- _PROVIDED TEXT_
▬▬▬

• The International Criminal Court prosecutes some of the most heinous crimes.
  • A new plan wants to add environmental damage - or 'ecocide' - to its list of responsibilities.
  • If successful, it could help in the fight against the climate crisis.

A panel of criminal and environmental lawyers from around the world has created a legal definition for ‘ecocide’ as the basis of a push to criminalize mass damage and destruction of ecosystems.

The definition will be made available for states to consider and is part of an ongoing effort by NGO Stop Ecocide to add environmental damage to the list of international crimes at the International Criminal Court (ICC).

This would create an arrestable offence for anyone committing ecocide, and would make individuals responsible for acts or decisions that cause severe damage to the environment liable for criminal prosecution. Currently, companies found to have caused environmental harm are largely punished through fines or suing.

If the ICC backs the suggestion, however, it might be many years before ecocide joins the four existing international crimes within the Court’s jurisdiction.

Those four existing crimes are: genocide, war crimes, crimes against humanity, and acts of aggression (ie, one state or country attacking or threatening another). All four are concerned with the harms done to people through the actions of states or their representatives.

▬▬▬

- _WHAT YOU HAVE TO DO_
Answer these questions from the ecocide text above.
1. Who created the legal definition for 'ecocide'?
2. How are companies found to have caused environmental harm currently punished?
3. What are the four existing international crimes within the ICC's jurisdiction?

▬▬▬

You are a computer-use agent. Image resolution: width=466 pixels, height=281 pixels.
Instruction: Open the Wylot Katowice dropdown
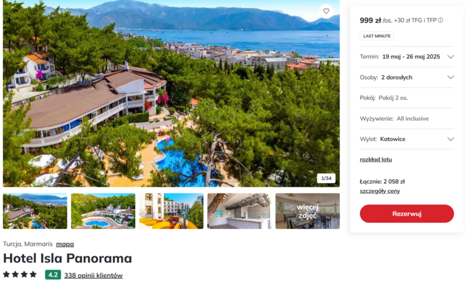point(407,139)
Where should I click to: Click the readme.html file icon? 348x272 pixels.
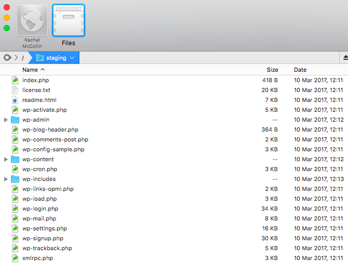pyautogui.click(x=15, y=100)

▬▬▬

- _OUTPUT FOR THIS EXERCISE_
1. A panel of criminal and environmental lawyers from around the world.
2. Largely through fines or suing.
3. Genocide, war crimes, crimes against humanity, and acts of aggression.